Work order
If a line of the data below holds the string "under", copy it.

Raw data
◆ ◆ ◆ ◆ ◆ ◆ ◆
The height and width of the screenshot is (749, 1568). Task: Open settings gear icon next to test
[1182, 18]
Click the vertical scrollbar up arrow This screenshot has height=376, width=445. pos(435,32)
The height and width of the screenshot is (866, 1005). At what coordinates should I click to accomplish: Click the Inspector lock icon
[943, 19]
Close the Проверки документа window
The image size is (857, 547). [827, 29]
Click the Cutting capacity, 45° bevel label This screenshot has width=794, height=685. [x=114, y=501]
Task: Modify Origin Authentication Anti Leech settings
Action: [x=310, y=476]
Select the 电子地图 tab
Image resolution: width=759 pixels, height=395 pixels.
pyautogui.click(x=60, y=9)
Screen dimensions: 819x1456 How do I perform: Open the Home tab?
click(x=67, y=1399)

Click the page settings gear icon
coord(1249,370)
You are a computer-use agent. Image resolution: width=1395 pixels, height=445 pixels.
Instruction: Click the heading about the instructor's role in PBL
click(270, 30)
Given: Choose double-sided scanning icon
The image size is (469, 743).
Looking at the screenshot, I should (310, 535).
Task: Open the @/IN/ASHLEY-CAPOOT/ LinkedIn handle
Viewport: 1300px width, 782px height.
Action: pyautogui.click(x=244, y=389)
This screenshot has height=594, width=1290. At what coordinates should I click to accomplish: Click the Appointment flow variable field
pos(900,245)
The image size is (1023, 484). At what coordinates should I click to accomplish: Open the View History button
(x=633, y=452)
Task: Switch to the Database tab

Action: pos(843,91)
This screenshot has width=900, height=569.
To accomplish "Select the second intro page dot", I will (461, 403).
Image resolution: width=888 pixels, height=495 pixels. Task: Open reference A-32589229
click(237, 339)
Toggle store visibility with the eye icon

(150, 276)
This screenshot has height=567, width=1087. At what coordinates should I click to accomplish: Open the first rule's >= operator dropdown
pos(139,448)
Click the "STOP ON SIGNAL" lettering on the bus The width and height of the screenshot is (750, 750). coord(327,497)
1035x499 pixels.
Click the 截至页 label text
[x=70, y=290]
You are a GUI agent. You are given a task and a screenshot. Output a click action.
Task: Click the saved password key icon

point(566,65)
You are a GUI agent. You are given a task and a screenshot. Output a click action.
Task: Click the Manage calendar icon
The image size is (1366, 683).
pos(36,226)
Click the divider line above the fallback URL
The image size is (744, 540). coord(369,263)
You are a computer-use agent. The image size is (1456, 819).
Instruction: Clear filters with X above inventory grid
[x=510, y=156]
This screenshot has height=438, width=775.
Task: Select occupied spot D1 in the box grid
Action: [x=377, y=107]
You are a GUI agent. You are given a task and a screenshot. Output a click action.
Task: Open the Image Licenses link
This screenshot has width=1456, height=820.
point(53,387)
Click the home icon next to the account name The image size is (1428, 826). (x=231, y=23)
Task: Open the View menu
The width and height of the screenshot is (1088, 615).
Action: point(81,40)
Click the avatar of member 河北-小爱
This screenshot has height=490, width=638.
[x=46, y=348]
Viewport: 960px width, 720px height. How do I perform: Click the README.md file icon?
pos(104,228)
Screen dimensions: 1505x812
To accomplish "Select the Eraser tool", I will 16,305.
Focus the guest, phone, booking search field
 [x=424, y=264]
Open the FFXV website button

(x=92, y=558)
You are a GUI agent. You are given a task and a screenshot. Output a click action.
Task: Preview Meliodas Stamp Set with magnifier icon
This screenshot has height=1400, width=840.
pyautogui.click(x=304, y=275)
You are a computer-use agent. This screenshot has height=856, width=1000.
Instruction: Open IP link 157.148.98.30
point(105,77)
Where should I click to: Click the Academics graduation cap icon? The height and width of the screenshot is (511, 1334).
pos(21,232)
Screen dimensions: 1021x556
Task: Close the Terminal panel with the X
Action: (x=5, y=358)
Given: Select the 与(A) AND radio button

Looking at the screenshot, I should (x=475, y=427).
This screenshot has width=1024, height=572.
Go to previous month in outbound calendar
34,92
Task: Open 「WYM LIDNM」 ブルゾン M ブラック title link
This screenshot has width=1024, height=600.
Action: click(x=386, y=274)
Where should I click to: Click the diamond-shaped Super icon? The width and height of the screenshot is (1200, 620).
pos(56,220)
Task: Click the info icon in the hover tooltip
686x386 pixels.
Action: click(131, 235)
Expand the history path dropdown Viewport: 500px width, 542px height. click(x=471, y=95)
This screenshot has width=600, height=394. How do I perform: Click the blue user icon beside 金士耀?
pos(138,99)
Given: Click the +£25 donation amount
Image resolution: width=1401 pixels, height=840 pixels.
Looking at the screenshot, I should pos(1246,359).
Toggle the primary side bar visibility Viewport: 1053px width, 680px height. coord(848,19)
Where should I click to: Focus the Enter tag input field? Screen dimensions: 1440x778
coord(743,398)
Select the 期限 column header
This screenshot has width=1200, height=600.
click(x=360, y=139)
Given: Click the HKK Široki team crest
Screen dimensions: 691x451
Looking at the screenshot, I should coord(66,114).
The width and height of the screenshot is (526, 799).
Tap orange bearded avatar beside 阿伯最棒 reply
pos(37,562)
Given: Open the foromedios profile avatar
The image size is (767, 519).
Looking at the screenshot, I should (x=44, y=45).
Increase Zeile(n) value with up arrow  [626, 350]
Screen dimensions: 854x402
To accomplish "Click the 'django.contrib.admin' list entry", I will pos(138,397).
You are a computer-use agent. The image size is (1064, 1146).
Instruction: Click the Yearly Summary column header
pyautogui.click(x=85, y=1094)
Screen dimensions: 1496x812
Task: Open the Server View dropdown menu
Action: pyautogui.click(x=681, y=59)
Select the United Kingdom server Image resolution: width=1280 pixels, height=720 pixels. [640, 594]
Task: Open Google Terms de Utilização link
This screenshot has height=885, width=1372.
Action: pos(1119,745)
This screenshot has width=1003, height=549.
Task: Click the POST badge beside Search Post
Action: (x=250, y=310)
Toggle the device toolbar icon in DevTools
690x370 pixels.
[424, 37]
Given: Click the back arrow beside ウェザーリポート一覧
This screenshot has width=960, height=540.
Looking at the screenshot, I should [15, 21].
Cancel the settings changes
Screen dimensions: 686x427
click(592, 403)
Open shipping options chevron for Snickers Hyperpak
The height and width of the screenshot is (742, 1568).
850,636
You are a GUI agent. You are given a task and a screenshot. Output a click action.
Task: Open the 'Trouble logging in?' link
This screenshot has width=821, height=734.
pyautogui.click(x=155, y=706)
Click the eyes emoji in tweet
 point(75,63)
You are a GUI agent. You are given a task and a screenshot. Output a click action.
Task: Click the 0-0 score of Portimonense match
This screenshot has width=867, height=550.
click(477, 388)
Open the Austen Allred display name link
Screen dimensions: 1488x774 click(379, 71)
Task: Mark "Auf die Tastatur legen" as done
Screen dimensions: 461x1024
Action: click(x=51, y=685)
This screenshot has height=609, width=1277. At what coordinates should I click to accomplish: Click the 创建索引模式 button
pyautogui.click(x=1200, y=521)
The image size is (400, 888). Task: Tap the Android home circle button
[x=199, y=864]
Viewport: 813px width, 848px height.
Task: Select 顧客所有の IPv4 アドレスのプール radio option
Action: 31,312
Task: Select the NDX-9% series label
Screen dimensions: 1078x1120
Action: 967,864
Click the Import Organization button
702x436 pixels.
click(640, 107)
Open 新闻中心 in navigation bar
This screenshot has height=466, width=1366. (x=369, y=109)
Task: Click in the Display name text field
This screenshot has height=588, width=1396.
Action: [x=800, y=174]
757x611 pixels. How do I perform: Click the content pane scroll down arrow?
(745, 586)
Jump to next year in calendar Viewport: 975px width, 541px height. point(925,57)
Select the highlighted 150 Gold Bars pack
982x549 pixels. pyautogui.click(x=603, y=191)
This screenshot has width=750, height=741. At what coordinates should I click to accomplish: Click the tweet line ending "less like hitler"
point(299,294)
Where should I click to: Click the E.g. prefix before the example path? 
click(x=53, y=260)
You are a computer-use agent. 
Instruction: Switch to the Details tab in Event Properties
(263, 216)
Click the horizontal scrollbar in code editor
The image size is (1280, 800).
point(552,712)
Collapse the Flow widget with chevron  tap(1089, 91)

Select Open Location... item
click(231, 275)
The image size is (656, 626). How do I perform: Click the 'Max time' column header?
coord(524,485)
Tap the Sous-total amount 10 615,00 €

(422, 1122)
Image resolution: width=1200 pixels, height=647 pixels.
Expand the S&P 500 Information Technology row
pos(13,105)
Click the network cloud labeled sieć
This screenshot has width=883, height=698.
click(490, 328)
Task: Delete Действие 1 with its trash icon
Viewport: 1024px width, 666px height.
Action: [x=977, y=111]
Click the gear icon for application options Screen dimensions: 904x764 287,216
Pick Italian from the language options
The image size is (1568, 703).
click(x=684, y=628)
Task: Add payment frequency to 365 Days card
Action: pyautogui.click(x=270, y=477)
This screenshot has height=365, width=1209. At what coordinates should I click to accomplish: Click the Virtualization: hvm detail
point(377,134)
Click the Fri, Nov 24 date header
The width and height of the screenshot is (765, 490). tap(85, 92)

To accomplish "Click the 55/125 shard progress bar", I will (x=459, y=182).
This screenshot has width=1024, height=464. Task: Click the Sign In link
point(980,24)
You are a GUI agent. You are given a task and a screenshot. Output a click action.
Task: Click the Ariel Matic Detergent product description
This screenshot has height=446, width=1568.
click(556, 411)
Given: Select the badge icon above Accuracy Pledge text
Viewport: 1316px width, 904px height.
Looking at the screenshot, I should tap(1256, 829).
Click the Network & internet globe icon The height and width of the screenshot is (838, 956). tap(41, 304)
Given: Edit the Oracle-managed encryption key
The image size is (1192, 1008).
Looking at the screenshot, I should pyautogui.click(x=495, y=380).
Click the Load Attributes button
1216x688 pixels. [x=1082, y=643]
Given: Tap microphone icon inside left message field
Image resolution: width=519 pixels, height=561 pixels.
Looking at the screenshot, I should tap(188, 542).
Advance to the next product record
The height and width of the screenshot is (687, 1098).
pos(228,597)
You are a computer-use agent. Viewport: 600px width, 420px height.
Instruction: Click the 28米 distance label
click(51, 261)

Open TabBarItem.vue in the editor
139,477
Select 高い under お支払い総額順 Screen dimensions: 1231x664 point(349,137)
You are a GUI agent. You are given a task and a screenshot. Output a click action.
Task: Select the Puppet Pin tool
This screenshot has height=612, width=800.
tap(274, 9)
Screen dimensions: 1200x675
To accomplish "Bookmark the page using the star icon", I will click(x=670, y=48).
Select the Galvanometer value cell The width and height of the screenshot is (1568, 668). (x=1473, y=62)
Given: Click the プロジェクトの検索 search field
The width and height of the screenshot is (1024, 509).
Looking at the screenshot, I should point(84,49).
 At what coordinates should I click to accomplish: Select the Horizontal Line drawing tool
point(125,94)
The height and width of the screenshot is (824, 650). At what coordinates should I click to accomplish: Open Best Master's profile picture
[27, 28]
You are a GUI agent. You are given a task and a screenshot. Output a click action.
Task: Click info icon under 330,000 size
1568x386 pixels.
◆ ◆ ◆ ◆ ◆ ◆ ◆
Task result
Select 高い under お支払い総額順 Screen dimensions: 1231x664 point(349,137)
Task: Click info icon under 330,000 size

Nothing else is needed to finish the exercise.